Geyer (ohne Jahresangabe) schrieb noch von "Euglena gracilis", den ein Dr. Linde als Futtertier eingeführt haben soll. Neben einer Erdabkochung empfiehlt er eine kleine Messerspitze Liebigs Fleischextrakt auf 1 l Wasser. Die Entwicklung soll bedeutend länger als bei anderen Futterkulturen dauern. Die Kultur bleibt jedoch monatelang gebrauchsfähig und unbrenzt vermehrbar.

Pinter schreibt im Kosmoshandbuch der Aquarienkunde (1978) über das Augentierchen, wobei er die Geruchslosigkeit der Kultur hervorhebt. Er hält 1 g eines guten Fleischextrakts auf einen Liter Wasser für eine geeignete Lösung. Er preist, dass eine einmal betriebene Kultur jahrelang in Gang gehalten werden kann. Euglena hält er bei Labyrinthfischen und kleinsten Karpfenfischen wie Borara maculata und urophthalma für angebracht.

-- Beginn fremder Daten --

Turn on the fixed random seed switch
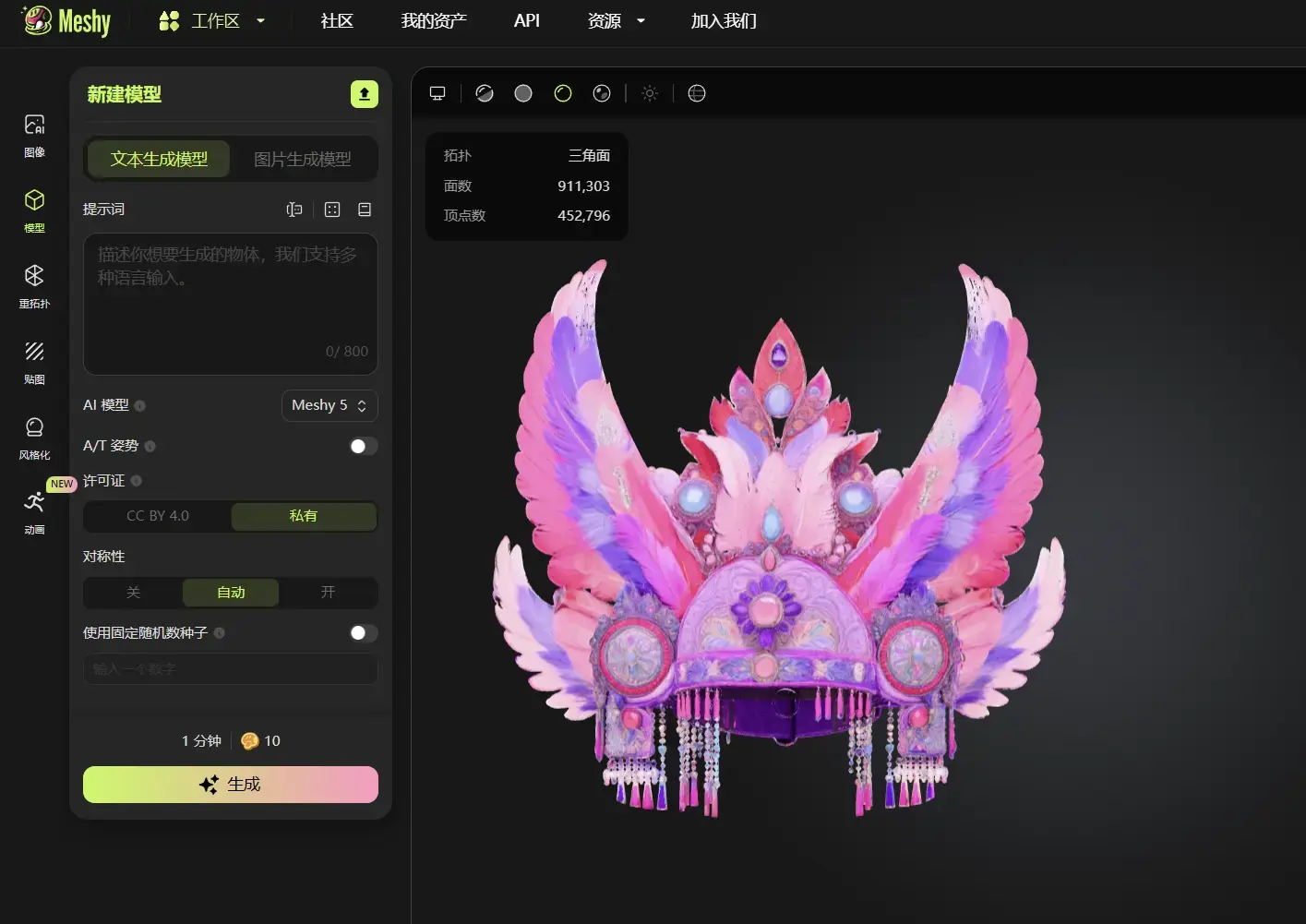This screenshot has width=1306, height=924. (x=363, y=633)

In seinem Handbuch der Aquarienfischzucht steht in der 5. Auflage nicht viel anderes als in der ersten. Es wird lediglich noch erwähnt, dass das Geißeltierchen Chloroplasten enthält, die vermutlich aus als Symbionten aufgenommenen Grünalgen stammen. Somit kann Euglena Photosynthese betreiben. Hier spricht er aber auch von Bouillon. Die Augentierchen können unmittelbar aus der Kultur verfüttert werden.

Inzwischen hat sich meine mit einer Messerspitze Fleischextrakt angesetzte Kultur begonnen zu entwicklen. Das Wasser färbt sich grün. Nun halte ich Ausschau nach Fischarten, deren Junge für Versuche in Betracht kämen.

Literatur:

Autorenkollektiv (1978): Kosmoshandbuch der Aquarienkunde. 2. Aufl.; Franckh, Stuttgart.

Bremer, Heinz (1997): Aquarienfische gesund ernähren. Ulmer, Stuttgart.

Geyer, Hans (ohne Jahr): Praktische Futterkunde. 3. Auflage, Alfred Kernen Verlag, Stuttgart.

Pinter, Helmut (1998): Handbuch der Aquarienfischzucht. 5. Aufl.; Ulmer, Stuttgart.

Streble/Krauter (1976): Das Leben im Wassertropfen. Franckh, Stuttgart.